Output, exactly as written, the lines below starting at the line containing "Focus the Quantity input field" and ending at the line containing "The image size". Drop the pictures and keep both end lines.

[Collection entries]
· · · ·

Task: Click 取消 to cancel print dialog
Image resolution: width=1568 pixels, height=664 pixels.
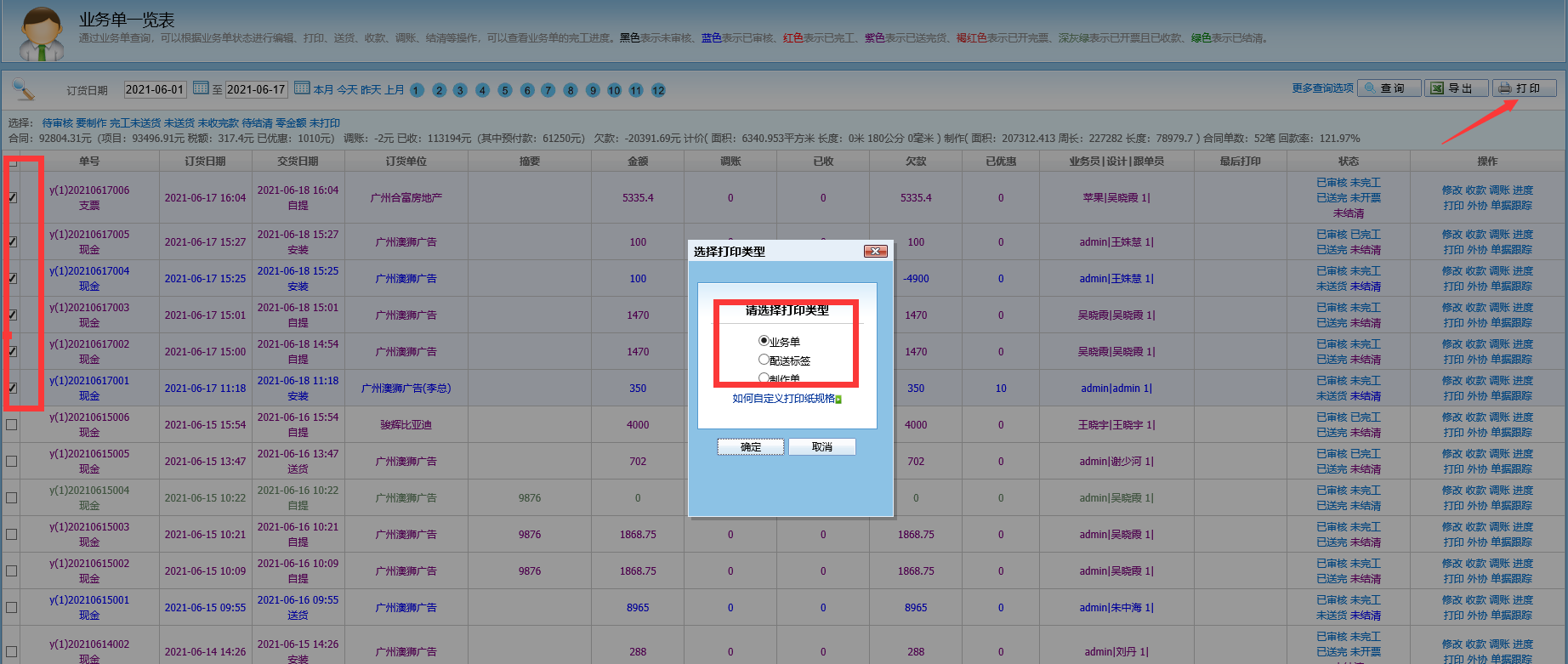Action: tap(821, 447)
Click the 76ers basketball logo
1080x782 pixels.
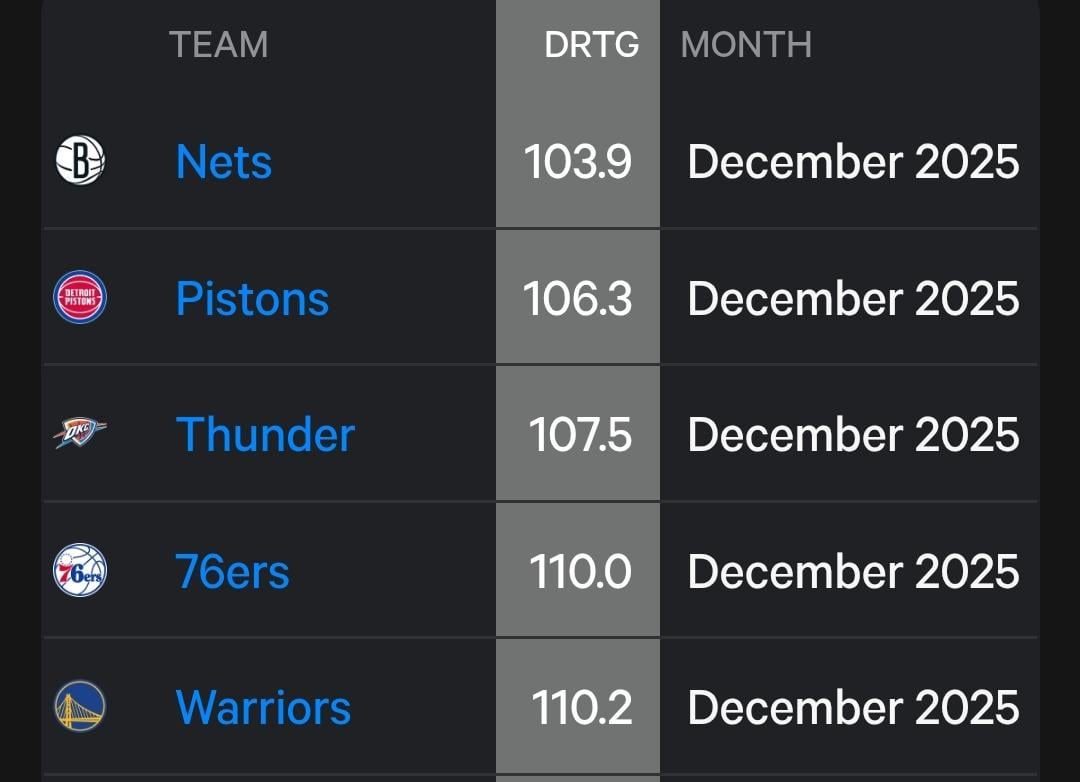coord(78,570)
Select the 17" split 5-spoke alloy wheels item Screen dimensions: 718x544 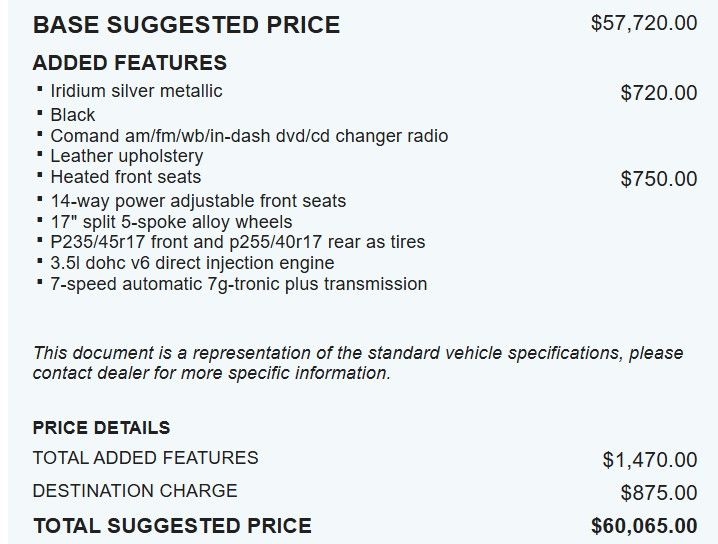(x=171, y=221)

· · · ·

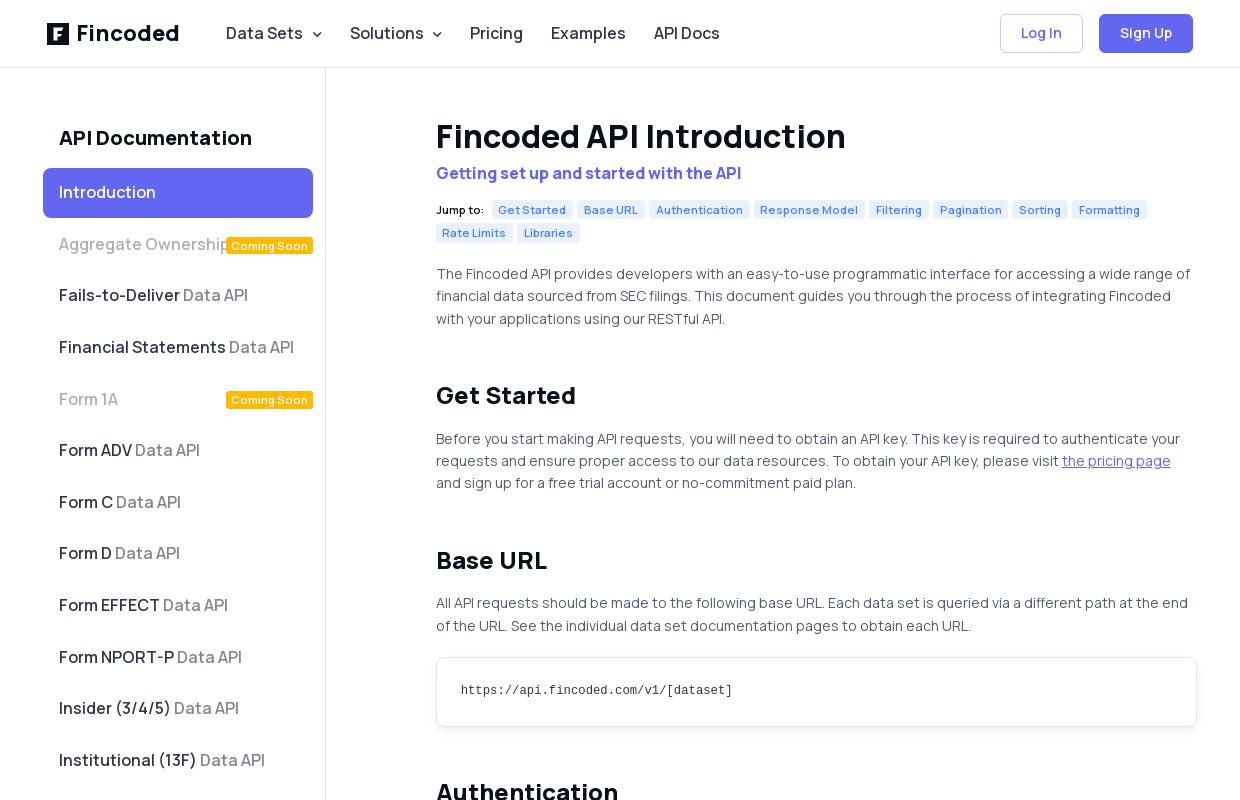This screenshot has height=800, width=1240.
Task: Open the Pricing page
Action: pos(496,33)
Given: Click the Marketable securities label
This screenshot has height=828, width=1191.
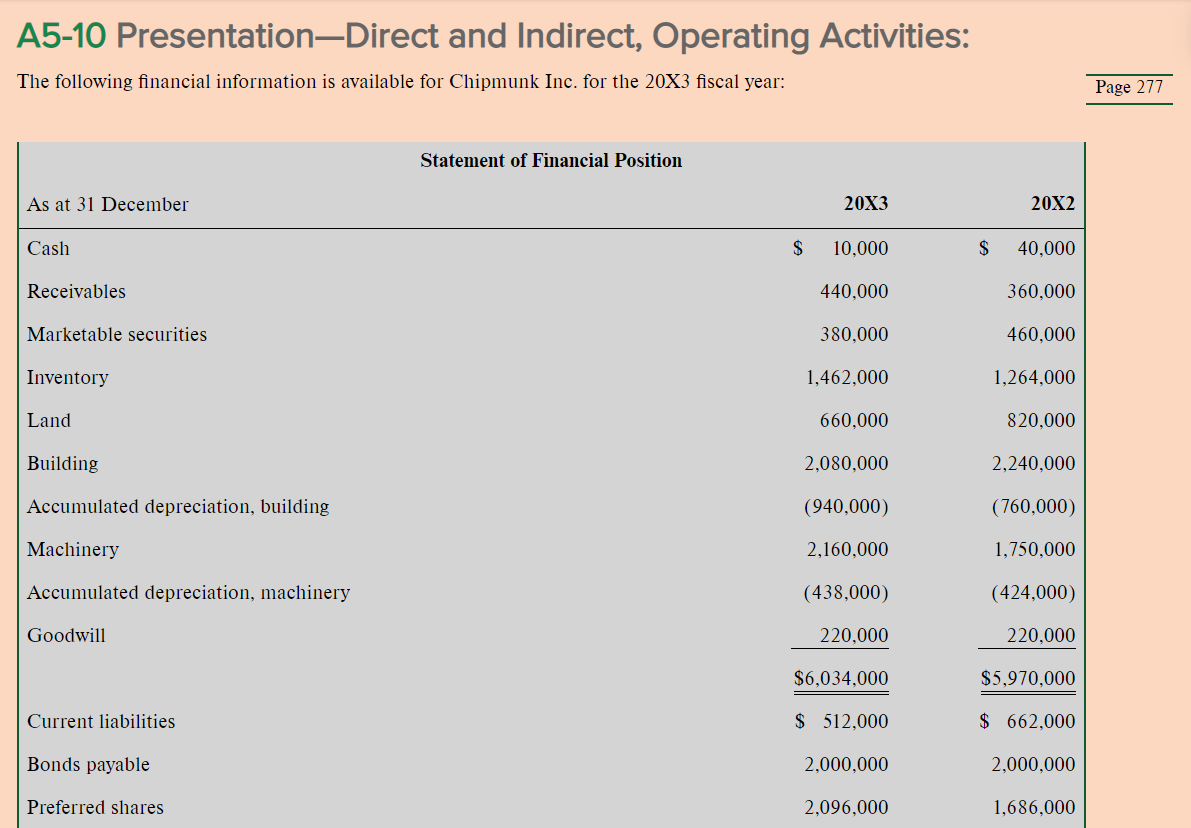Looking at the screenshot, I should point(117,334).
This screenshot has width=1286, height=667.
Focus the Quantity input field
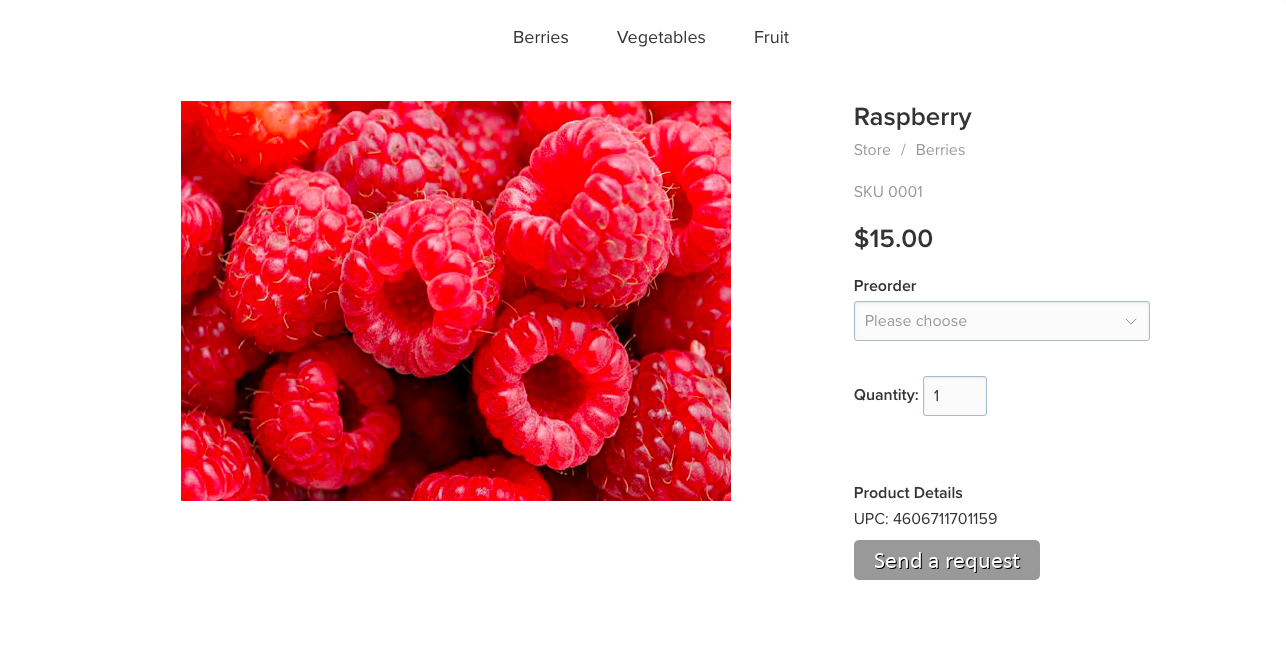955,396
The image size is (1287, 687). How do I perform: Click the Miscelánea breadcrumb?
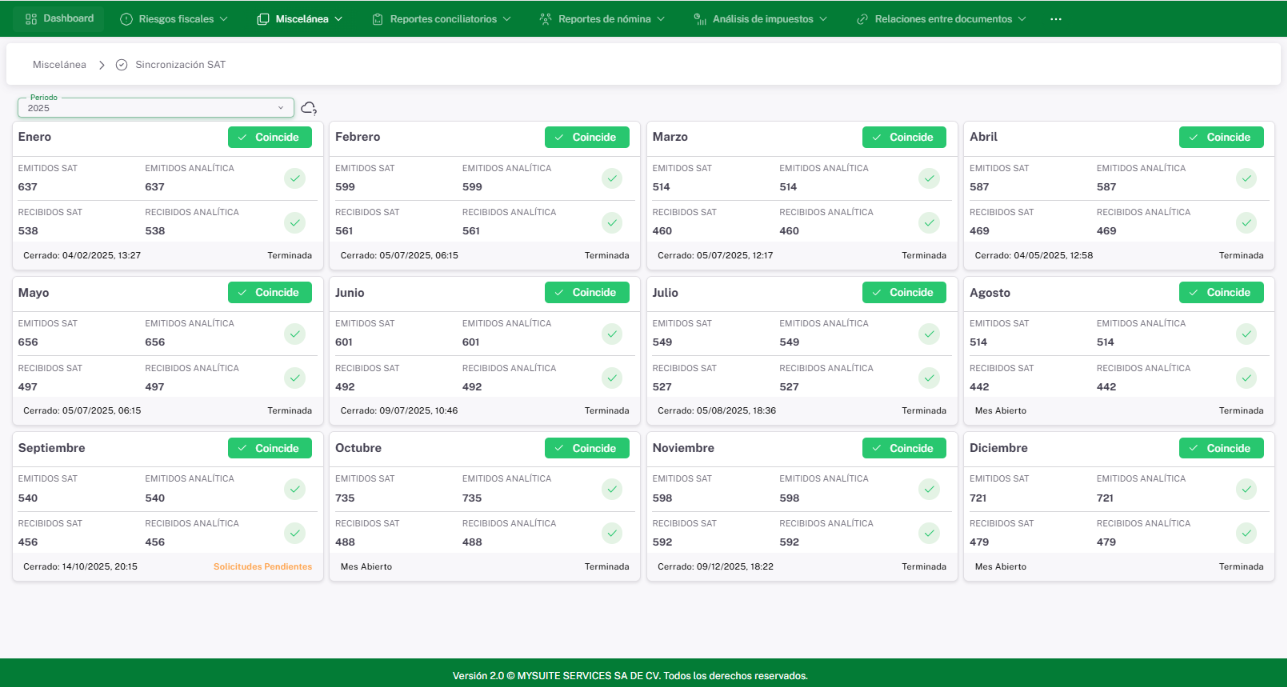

· · · ·

WRITTEN SOLUTION
Focus the Quantity input field
955,396
The image size is (1287, 687). How do I perform: Click the Miscelánea breadcrumb?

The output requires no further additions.